═══ Record extracts

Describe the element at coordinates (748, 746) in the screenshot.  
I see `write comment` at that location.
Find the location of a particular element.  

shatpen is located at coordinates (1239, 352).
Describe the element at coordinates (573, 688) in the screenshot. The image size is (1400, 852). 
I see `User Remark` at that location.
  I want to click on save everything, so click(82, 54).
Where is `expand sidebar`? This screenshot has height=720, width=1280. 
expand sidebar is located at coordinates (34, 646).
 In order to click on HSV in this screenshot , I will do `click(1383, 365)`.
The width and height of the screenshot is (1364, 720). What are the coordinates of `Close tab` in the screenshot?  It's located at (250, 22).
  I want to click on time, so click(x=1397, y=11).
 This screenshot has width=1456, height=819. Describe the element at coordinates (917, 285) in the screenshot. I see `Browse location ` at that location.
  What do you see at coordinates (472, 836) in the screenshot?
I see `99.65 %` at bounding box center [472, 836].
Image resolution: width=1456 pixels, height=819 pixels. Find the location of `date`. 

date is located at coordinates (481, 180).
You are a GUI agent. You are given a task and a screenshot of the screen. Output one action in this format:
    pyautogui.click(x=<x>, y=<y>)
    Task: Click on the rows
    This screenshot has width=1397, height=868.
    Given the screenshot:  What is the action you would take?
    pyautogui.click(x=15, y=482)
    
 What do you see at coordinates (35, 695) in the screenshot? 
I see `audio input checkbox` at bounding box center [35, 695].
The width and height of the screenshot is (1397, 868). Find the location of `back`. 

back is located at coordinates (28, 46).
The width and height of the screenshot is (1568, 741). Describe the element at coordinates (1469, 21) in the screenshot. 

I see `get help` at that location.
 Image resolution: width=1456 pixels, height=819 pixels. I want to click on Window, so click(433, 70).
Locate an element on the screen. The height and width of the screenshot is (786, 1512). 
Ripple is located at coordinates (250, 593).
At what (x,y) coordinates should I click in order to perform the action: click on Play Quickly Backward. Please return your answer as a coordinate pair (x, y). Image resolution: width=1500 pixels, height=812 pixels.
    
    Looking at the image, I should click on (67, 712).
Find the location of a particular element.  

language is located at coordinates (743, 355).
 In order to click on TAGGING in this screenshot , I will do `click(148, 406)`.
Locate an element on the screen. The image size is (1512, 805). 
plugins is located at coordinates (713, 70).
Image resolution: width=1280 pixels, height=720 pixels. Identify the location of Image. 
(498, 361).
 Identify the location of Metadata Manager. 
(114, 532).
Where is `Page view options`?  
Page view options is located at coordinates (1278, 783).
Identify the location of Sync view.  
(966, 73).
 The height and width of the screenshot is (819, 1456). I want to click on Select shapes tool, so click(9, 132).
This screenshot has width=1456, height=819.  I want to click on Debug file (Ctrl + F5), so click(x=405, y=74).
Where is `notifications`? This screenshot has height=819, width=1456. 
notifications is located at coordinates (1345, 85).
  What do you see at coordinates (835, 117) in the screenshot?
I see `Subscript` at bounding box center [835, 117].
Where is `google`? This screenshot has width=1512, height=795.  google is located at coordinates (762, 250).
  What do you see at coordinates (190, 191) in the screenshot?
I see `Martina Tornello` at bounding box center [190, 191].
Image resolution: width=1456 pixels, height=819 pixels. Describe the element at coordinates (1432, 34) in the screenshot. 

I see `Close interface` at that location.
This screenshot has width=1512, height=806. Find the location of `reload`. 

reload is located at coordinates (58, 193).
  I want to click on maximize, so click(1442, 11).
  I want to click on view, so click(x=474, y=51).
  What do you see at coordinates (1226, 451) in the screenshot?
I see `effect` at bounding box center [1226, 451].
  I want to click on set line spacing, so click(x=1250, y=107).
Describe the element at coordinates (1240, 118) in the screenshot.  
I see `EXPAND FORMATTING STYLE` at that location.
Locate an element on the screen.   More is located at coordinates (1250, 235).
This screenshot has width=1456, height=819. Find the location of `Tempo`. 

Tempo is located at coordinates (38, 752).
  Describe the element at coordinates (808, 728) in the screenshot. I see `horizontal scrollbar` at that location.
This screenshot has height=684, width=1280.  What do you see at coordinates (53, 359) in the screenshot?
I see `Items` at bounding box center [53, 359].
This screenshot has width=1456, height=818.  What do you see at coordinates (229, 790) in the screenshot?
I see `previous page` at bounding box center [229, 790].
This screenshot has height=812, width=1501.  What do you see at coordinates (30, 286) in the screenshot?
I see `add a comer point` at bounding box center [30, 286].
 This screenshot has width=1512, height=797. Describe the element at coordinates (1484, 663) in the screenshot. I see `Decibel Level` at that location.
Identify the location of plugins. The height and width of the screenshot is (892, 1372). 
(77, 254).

══════

• Written task: Copy each of these items verbatim, keeping every line as it appears.

• Answer to the exercise:
Describe the element at coordinates (748, 746) in the screenshot.  
I see `write comment` at that location.
Find the location of a particular element.  

shatpen is located at coordinates (1239, 352).
Describe the element at coordinates (573, 688) in the screenshot. The image size is (1400, 852). 
I see `User Remark` at that location.
  I want to click on save everything, so click(82, 54).
Where is `expand sidebar`? This screenshot has height=720, width=1280. 
expand sidebar is located at coordinates (34, 646).
 In order to click on HSV in this screenshot , I will do `click(1383, 365)`.
The width and height of the screenshot is (1364, 720). What are the coordinates of `Close tab` in the screenshot?  It's located at (250, 22).
  I want to click on time, so click(x=1397, y=11).
 This screenshot has width=1456, height=819. Describe the element at coordinates (917, 285) in the screenshot. I see `Browse location ` at that location.
  What do you see at coordinates (472, 836) in the screenshot?
I see `99.65 %` at bounding box center [472, 836].
Image resolution: width=1456 pixels, height=819 pixels. Find the location of `date`. 

date is located at coordinates (481, 180).
You are a GUI agent. You are given a task and a screenshot of the screen. Output one action in this format:
    pyautogui.click(x=<x>, y=<y>)
    Task: Click on the rows
    This screenshot has width=1397, height=868.
    Given the screenshot:  What is the action you would take?
    pyautogui.click(x=15, y=482)
    
 What do you see at coordinates (35, 695) in the screenshot? 
I see `audio input checkbox` at bounding box center [35, 695].
The width and height of the screenshot is (1397, 868). Find the location of `back`. 

back is located at coordinates (28, 46).
The width and height of the screenshot is (1568, 741). Describe the element at coordinates (1469, 21) in the screenshot. 

I see `get help` at that location.
 Image resolution: width=1456 pixels, height=819 pixels. I want to click on Window, so click(433, 70).
Locate an element on the screen. The height and width of the screenshot is (786, 1512). 
Ripple is located at coordinates (250, 593).
At what (x,y) coordinates should I click in order to perform the action: click on Play Quickly Backward. Please return your answer as a coordinate pair (x, y). Image resolution: width=1500 pixels, height=812 pixels.
    
    Looking at the image, I should click on (67, 712).
Find the location of a particular element.  

language is located at coordinates (743, 355).
 In order to click on TAGGING in this screenshot , I will do `click(148, 406)`.
Locate an element on the screen. The image size is (1512, 805). 
plugins is located at coordinates (713, 70).
Image resolution: width=1280 pixels, height=720 pixels. Identify the location of Image. 
(498, 361).
 Identify the location of Metadata Manager. 
(114, 532).
Where is `Page view options`?  
Page view options is located at coordinates (1278, 783).
Identify the location of Sync view.  
(966, 73).
 The height and width of the screenshot is (819, 1456). I want to click on Select shapes tool, so click(9, 132).
This screenshot has width=1456, height=819.  I want to click on Debug file (Ctrl + F5), so click(x=405, y=74).
Where is `notifications`? This screenshot has height=819, width=1456. 
notifications is located at coordinates (1345, 85).
  What do you see at coordinates (835, 117) in the screenshot?
I see `Subscript` at bounding box center [835, 117].
Where is `google`? This screenshot has width=1512, height=795.  google is located at coordinates (762, 250).
  What do you see at coordinates (190, 191) in the screenshot?
I see `Martina Tornello` at bounding box center [190, 191].
Image resolution: width=1456 pixels, height=819 pixels. Describe the element at coordinates (1432, 34) in the screenshot. 

I see `Close interface` at that location.
This screenshot has width=1512, height=806. Find the location of `reload`. 

reload is located at coordinates (58, 193).
  I want to click on maximize, so click(1442, 11).
  I want to click on view, so click(x=474, y=51).
  What do you see at coordinates (1226, 451) in the screenshot?
I see `effect` at bounding box center [1226, 451].
  I want to click on set line spacing, so click(x=1250, y=107).
Describe the element at coordinates (1240, 118) in the screenshot.  
I see `EXPAND FORMATTING STYLE` at that location.
Locate an element on the screen.   More is located at coordinates (1250, 235).
This screenshot has width=1456, height=819. Find the location of `Tempo`. 

Tempo is located at coordinates (38, 752).
  Describe the element at coordinates (808, 728) in the screenshot. I see `horizontal scrollbar` at that location.
This screenshot has height=684, width=1280.  What do you see at coordinates (53, 359) in the screenshot?
I see `Items` at bounding box center [53, 359].
This screenshot has width=1456, height=818.  What do you see at coordinates (229, 790) in the screenshot?
I see `previous page` at bounding box center [229, 790].
This screenshot has height=812, width=1501.  What do you see at coordinates (30, 286) in the screenshot?
I see `add a comer point` at bounding box center [30, 286].
 This screenshot has width=1512, height=797. Describe the element at coordinates (1484, 663) in the screenshot. I see `Decibel Level` at that location.
Identify the location of plugins. The height and width of the screenshot is (892, 1372). 
(77, 254).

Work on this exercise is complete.